Provided text
● ● ● ● ●
December 8, 2024
Financial Assets

Bonds leap amid crypto tailspin


Bitcoin and ether dived yesterday to multi-month lows as worries over a possible US recession in the wake of soft data gripped financial markets while US Treasuries were among the day’s winners as investors rushed to safe-haven assets.

Bitcoin plunged 13 percent to US$51,560 (HK$401,282) at one time, while Ether slid 17 percent to its lowest since mid-January at US$2,277.

Crypto markets have gotten a boost this year after the US Securities and Exchange Commission approved an exchange-traded fund to track the spot price of bitcoin and ether.

More recently, bitcoin has fallen alongside other assets including global equities in a broad selloff as investors fear a US recession could be on the horizon, with rising geopolitical worries also weighing. It has lost over a third of its value since hitting a record high in March.

”It’s a big reminder that crypto in general are risk assets and sit at the pointy end of the risk spectrum,” said Tony Sycamore, market analyst at IG.

Bond traders are piling into bets that the US economy is on the verge of deteriorating so quickly that the US Federal Reserve will need to start easing monetary policy aggressively – before its next scheduled meeting – to head off a recession.
● ● ● ● ●
Information shown
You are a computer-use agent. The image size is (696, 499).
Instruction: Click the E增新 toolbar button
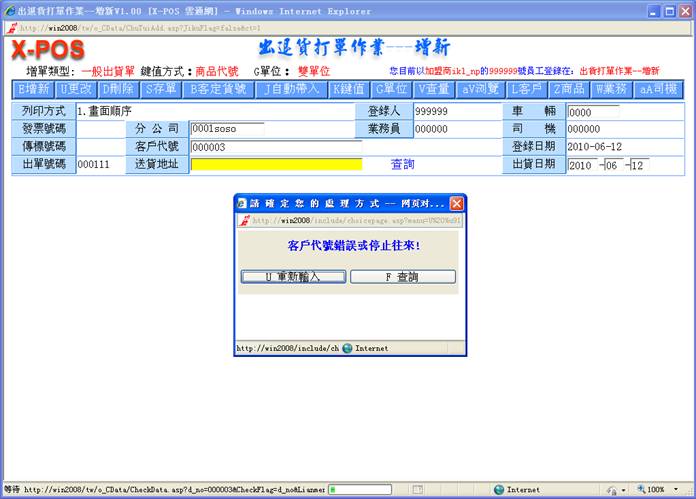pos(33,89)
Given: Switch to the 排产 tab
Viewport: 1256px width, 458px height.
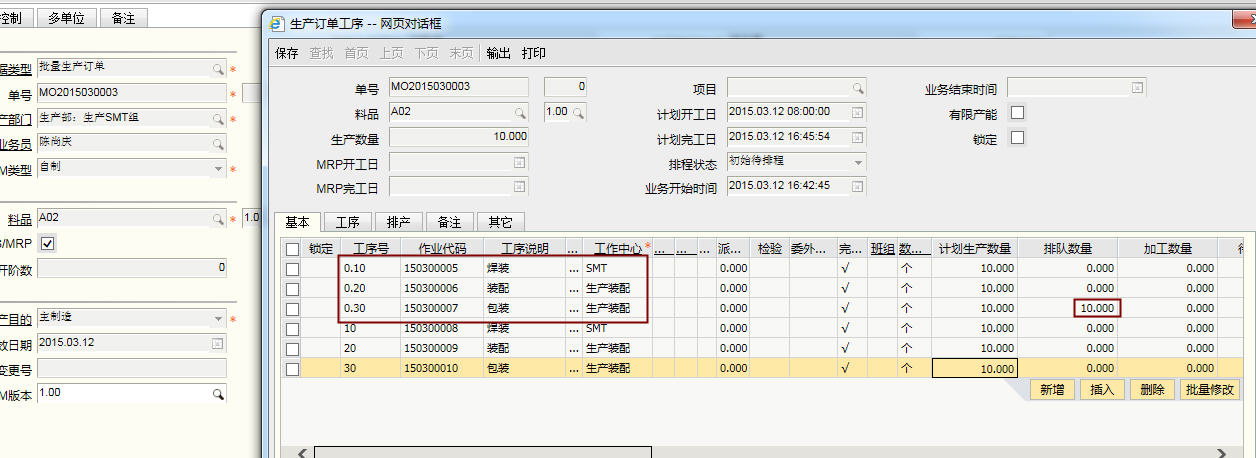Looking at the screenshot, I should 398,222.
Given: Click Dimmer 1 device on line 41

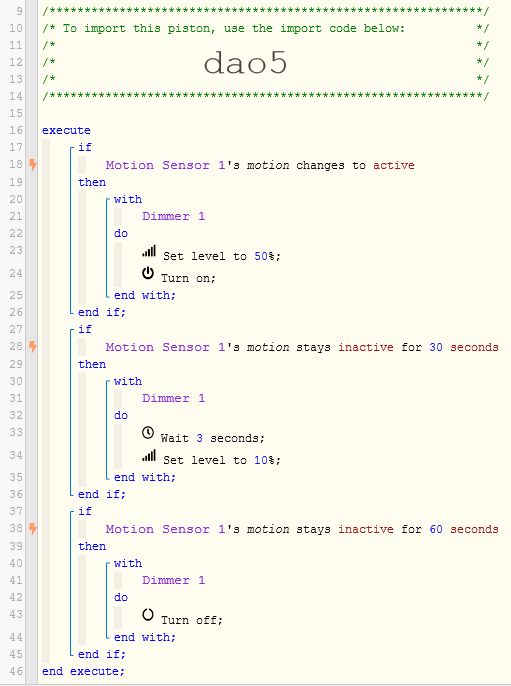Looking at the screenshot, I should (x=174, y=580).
● ● ● ● ●
Activity 1
In the news article on the bond rally and cryptocurrency slump, what price did bitcoin fall to at one point?
Activity 2
Resume the news article on the bond rally and cryptocurrency slump after its final sentence.
The material is separate from the news article on the bond rally and cryptocurrency slump and is unrelated to it.

Answer 1
Bitcoin fell to US$51,560 (HK$401,282) at one point, a drop of 13 percent.

Answer 2
Previous worries about the risk of elevated inflation have virtually disappeared, giving way to speculation that growth will stall unless the central bank starts pulling interest rates down from a more than two-decade high. Traders now see a roughly 60 percent chance of an emergency quarter-point cut within one week.

That is fueling one of the biggest bond market rallies since fears of a banking crisis flared in March 2023.

The advance has been so strong that the policy-sensitive two-year Treasury yield tumbled last week by half a percentage point to less than 3.9 percent. It has not been that far below the Fed’s benchmark rate – now around 5.3 percent – since the global financial crisis or the aftermath of the dot-com crash.

The moves extended yesterday, with the 10-year yield hitting 3.7 percent. Bets on more aggressive easing spread to other regions, with German yields falling to the lowest in seven months on the view the European Central Bank will deliver bigger interest-rate cuts.

”The market concern is that the Fed is lagging and that we are morphing from a soft to a hard landing,” said Tracy Chen, a portfolio manager at Brandywine Global Investment Management. “Treasuries are a good buy here, I think the economy will continue to slow.”

Futures traders are pricing in roughly the equivalent of five quarter-point cuts from the Fed through the end of the year, indicating expectations for unusually large half-point moves over the course of its last three meetings. Downward moves of that scale have not been enacted since the pandemic or the credit crisis.

Bond traders have repeatedly misjudged where interest rates have been headed since the end of the pandemic, however, at times overshooting in both directions and caught off guard when the economy bucked recession calls or inflation defied expectations.

At the end of 2023, bond prices also surged on conviction that the Fed was poised to start easing policy, only to give back those gains when the economy kept exhibiting surprising strength.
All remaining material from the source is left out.